Two of the most prominent players on that team were Gary Kerkorian, the quarterback, and Harry Hugasian, the feature running back, who were Stanford 1952 grads, one year in college ahead of the other three. Local sportswriters labeled them “The Shish Kebab Twins” and they’re still referred to as such to this day. Ironically, in the mid-1940s Hugasian’s parents moved his family from Wisconsin to Pasadena  to start a new life. They opened an eatery, “The House of Shish Kebab,” and as Harry tells it, “In 1947 Los Angeles, nobody ate shish kebab, so we went broke.”

A friend, Sam Salesian, a fellow Stanford alum, found jobs for Hugasian’s parents and helped him get a football scholarship to attend his alma mater.

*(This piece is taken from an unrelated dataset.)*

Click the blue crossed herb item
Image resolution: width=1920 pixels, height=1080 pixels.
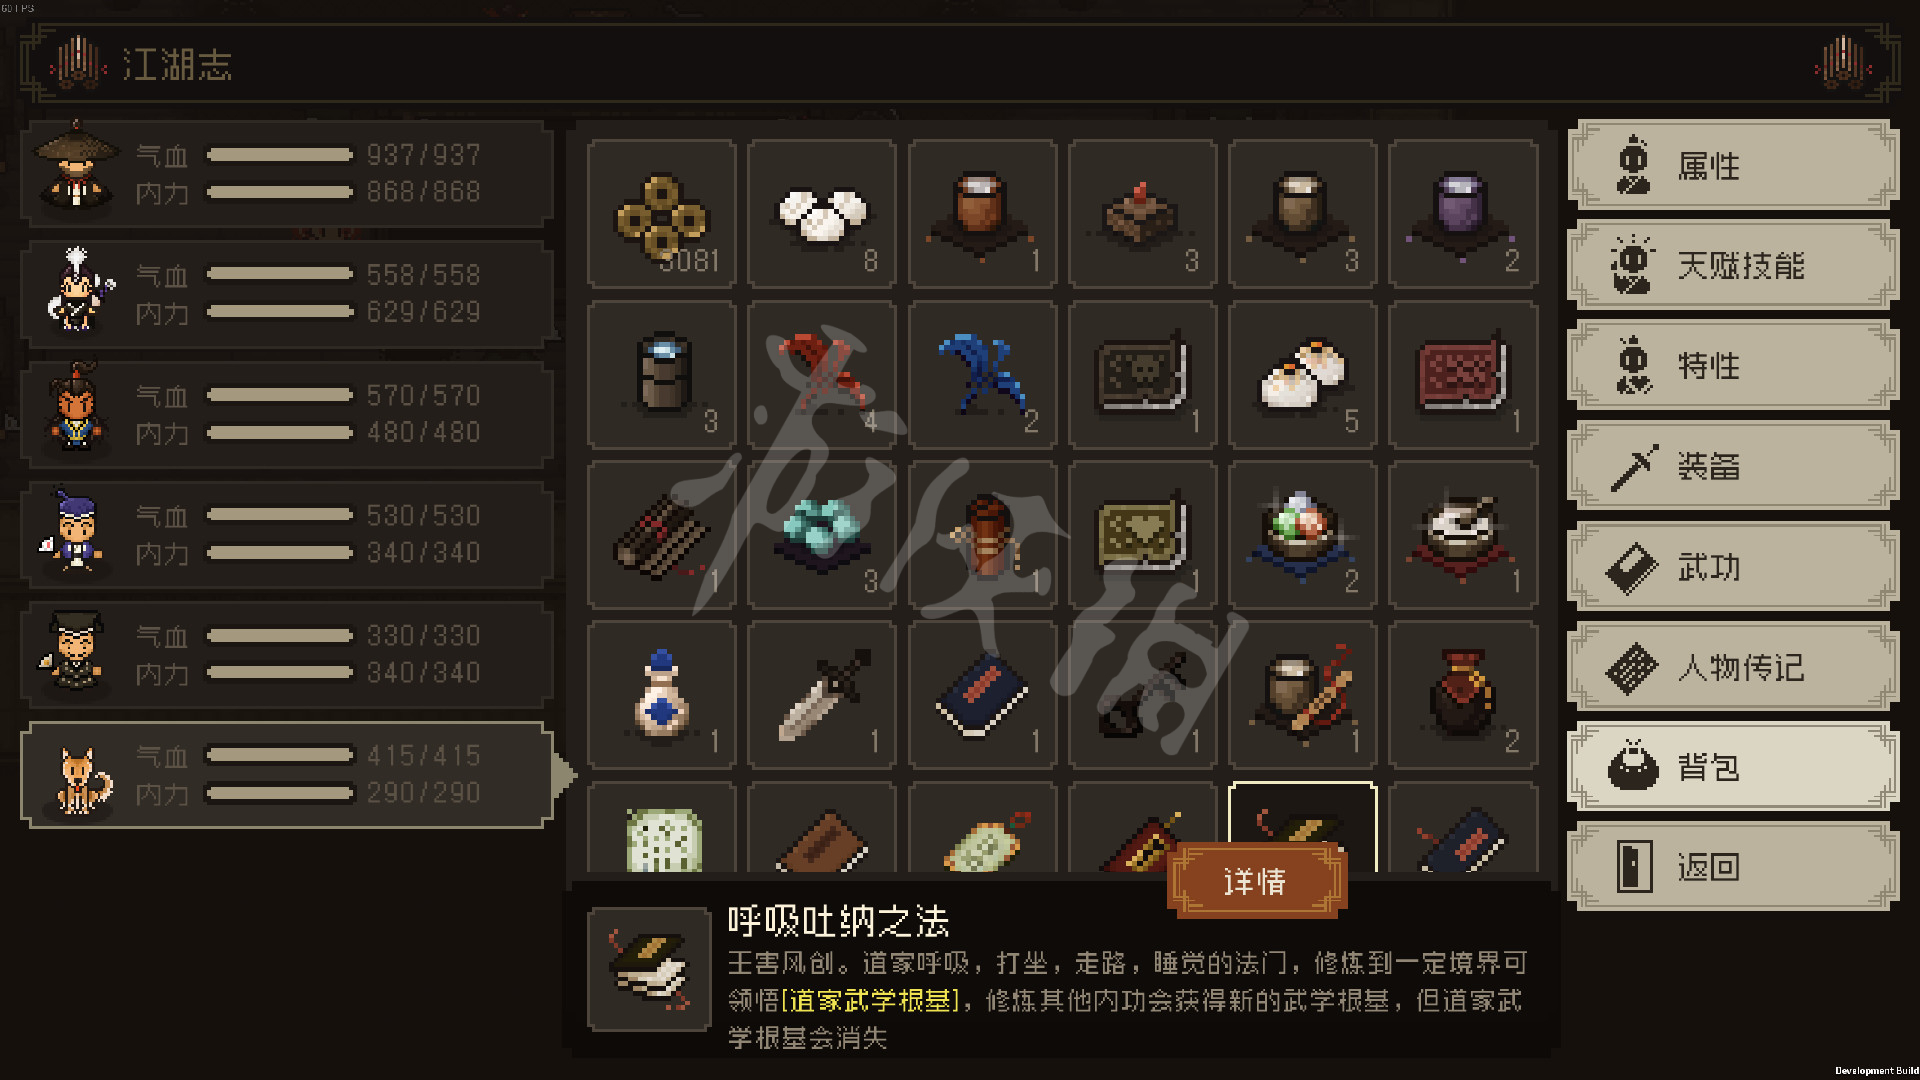982,375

Hugasian went into the Air Force after graduation and, when he returned from the service, played professional football for two of the most storied coaches in NFL history, the Baltimore Colts coached by Weeb Ewbank and the Chicago Bears coached by George Halas. Kerkorian was a quarterback for the Colts at that time and of course, he favored Hugasian whenever he had the opportunity to do so. For those of you who are interested, the two highest-paid players at that time were Frankie Albert and Otto Graham, who were making $25,000 per year. Hugasian was getting $6,000. After football, Hugasian went into the bowling alley business, one in Long Beach and one in LA. Eventually, he sold the alleys and went into the corrugated box business and paper pad manufacturing business for six or seven years until he retired. He now resides in a retirement home in Arcadia, where he’s very pleased with the lifestyle.

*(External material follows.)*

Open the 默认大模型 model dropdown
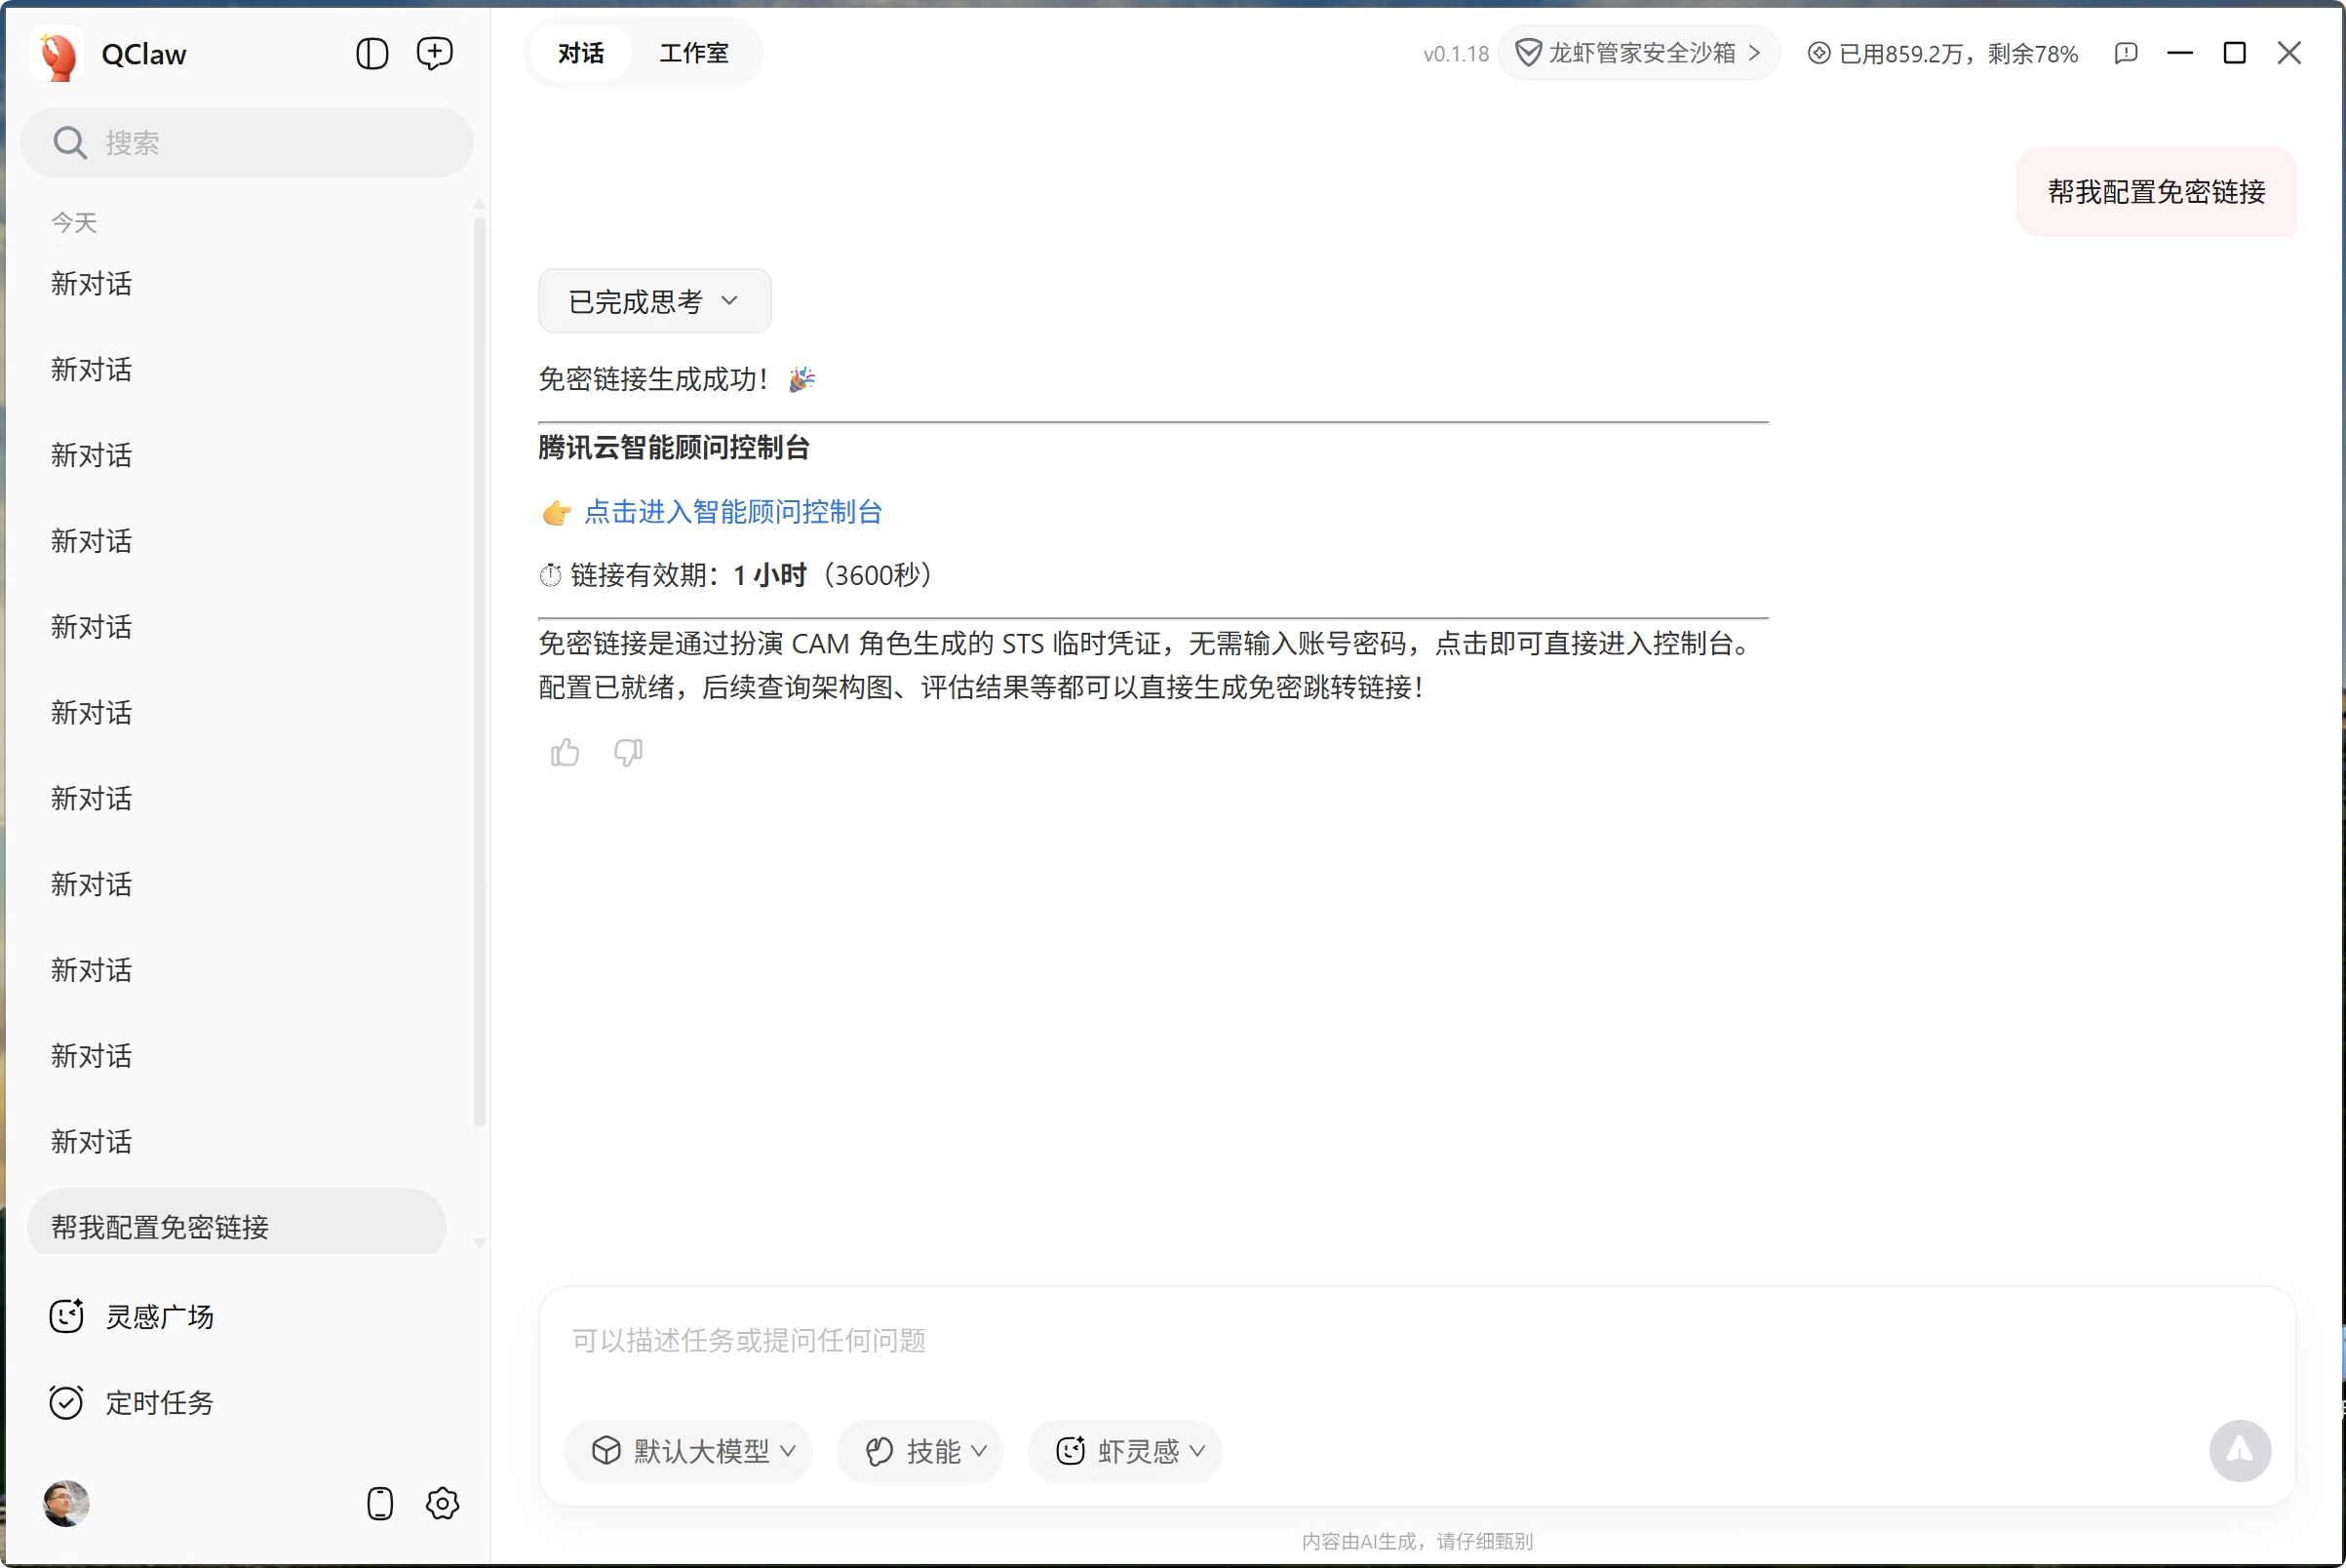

Gary Kerkorian was a three-year starter, and was named to the United Press International 1952 All-American team, and was also a Stanford Hall of Fame inductee. He was selected by the Pittsburgh Steelers in the 1952 draft and played for them for one season before signing on with the Baltimore Colts where he was their starting quarterback for the 1954 season. He played for two more years and then left to get a law degree at Georgetown, but rejoined the Colts as a backup quarterback for their last two regular season games, including the 1958 NFL Championship game won by the Colts over the New York Giants often called “the greatest game ever played.” He practiced law until he became a Superior Court judge in Fresno in 1990 and retired in January 2000. Kerkorian and Hugasian remained such close friends after college that Hugasian was the best man at Kerkorian’s wedding and godfather to four of his six children. Hugasian said when they played together for the Colts, Kerkorian mentored him. When Kerkorian became a judge in the Fresno federal court, Hugasian called him to congratulate him and asked him, tongue in cheek, whether if he got a parking ticket, Kerkorian could fix it for him. Kerkorian’s response was, “No, that’s minor league stuff, but if you murder someone or rob a bank, now I can help you.”

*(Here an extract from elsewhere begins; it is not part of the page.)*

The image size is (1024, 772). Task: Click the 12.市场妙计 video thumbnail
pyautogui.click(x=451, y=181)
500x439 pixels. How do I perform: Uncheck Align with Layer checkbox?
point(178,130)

As outstanding an athlete as Kerkorian was, he was an even more meritorious human being. When I asked Joyce, his widow, about his Armenian background, she said he was very proud of his ethnicity and culture. When I asked her what Kerkorian felt was his most outstanding life achievement, Joyce repeated a story told by another judge who had attended a law symposium with Gary where, in response to a question asking what he considered his greatest accomplishment in life, Gary answered, “My six children.” She said some constant messages he repeated to his kids were, “Study hard, get good grades, don’t outsmart yourself by overanalyzing problems and most important of all, do what your heart tells you to do.”

Kerkorian died of lung cancer on May 22, 2000. I wish I could have spoken to him.

(Frank Nahigian is a regular contributor to the Mirror-Spectator.)